Useful SAS code
v = variable, k = keywords, o = options SAS user’s guide
Univariate statistics
PROC UNIVARIATE [o /];
VAR v; (variables to process) BY v’s; (sort by) CLASS v-1 v-2; (classify by) FREQ v; (variable represents frequencies) HIST [v’s]; (produce histogram) ID v-1 …; (observation identifier) OUTPUT [OUT = data set] keyword-1=name-1 …; (save to data-set) PROBPLOT v’s; (produce probability plot) QQPLOT v’s; (duh)
RUN;
Will produce everything you could ever possibly want
Options:
- NORMAL; for normality tests (use Shapiro-Wilk for n<2000, Kolmogorov-Smirnov for n >2000)
- PLOT; for crappy text graphics (stem and left, box plot, normal prob plot)
- FREQ; for frequency tables
Methods for continuous data
Student’s t-test commonly used for detecting differences means between two groups
Unpaired: PROC TTEST [o] VAR v’s; (variables to test) CLASS variable; (classification variable) BY v’s; (group by) FREQ v; (frequency variable) RUN;
Paired: PROC TTEST [o] PAIRED pairlist; (variables to compare) BY v’s; FREQ v; RUN;
Pairlist:
- (v’s)*(v’s) = compare every v in first list with every in 2nd
- (v’s):(v’s) = compare first in first with first in second etc.
- pairlist pairlist
Output: variables, n, mean, sd, mean se., t-tests, and folded f-test for equality of variances.
Wilcoxon rank sum
PROC NPAR1WAY [o]; VAR v’s; CLASS variable; BY v’s; FREQ v; EXACT statistic-groups; (compute exact p values) RUN;
One-way ANOVA
Same assumptions as t-test.
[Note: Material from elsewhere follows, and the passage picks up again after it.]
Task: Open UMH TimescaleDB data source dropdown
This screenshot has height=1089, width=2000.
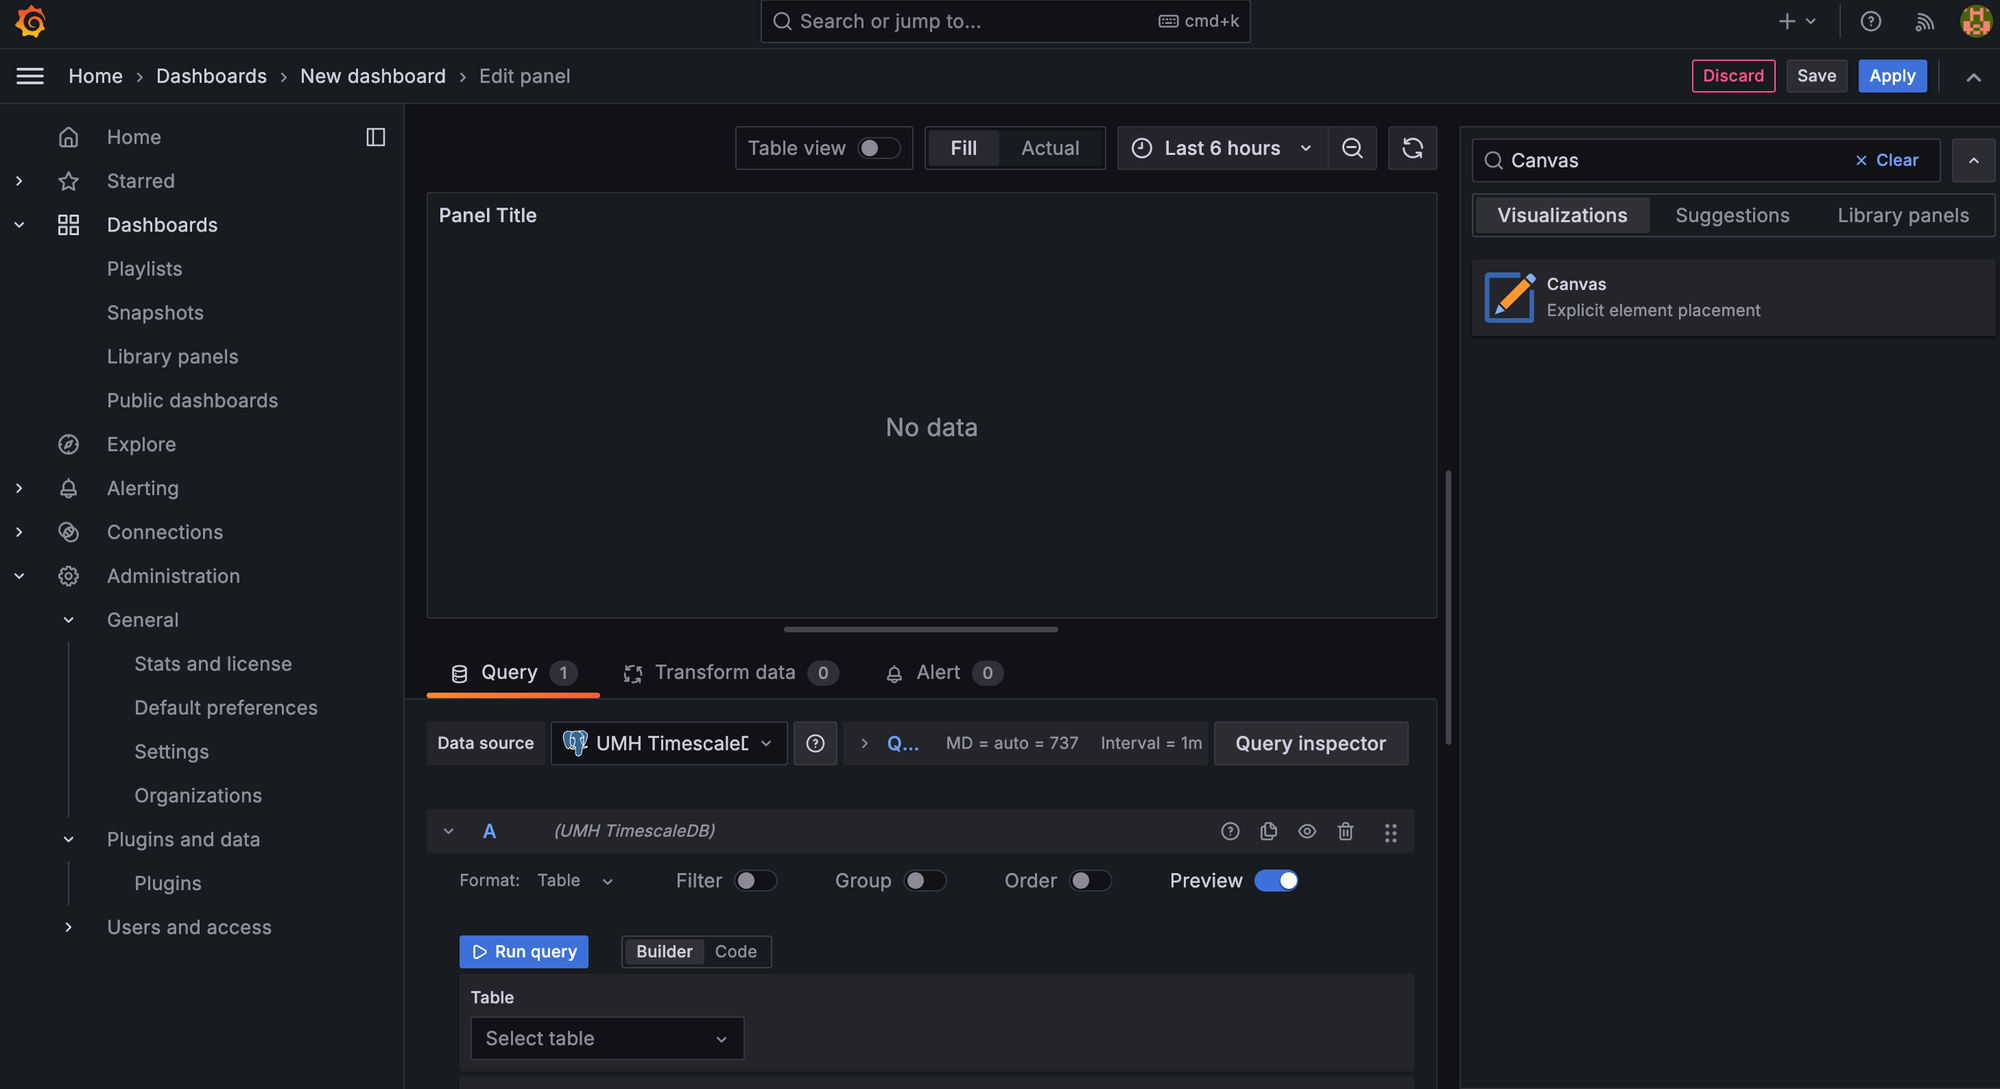Action: (669, 743)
Non-parametric test is Kruskal-Wallis test.
PROC GLM [o]; CLASS v’s; MODEL dependents=independents [/ o]; (model formula) RUN;
ABSORB v's; (absorb out variabe effects)
BY v's; FREQ v; ID v; WEIGHT v;
CONTRAST 'label' effect values ... ; (contrasts)
ESTIMATE 'label' effect values ...; (estimate linear combs of parameters)
LSMEANS effects; (essential for ANOVA!)
MANOVA ...;
MEANS effects;
OUTPUT ...;
RANDOM effects;
REPEATED;
TEST;
Prints multivariable equivalents of t-test outputs.
Scatter plots
PROC PLOT [o]; BY v’s; PLOT x * y; RUN;
Correlation
PROC CORR [o]; VAR v’s; (variables to correlate) PARTIAL v’s; (variables to calculate partial correlation coefficients for) RUN;
BY v's;
FREQ v;
WEIGHT v;
Regression
PROC REG [o]; MODEL y={x1 + x2} x3×4 / SELECTION = stepwise RUN;
BY v's; FREQ v; ID v's; VAR v's; WEIGHT w;
ADD v's; DELETE v's; (interactively add and delete variables from model)
MTEST... ; (test linear combination hypotheses)
OUTPUT...;
PAINT ...; PLOT ...; (generate scatter plots)
PRINT...;
RESTRICT...; (restrict parameters)
Produces typical shitload of output.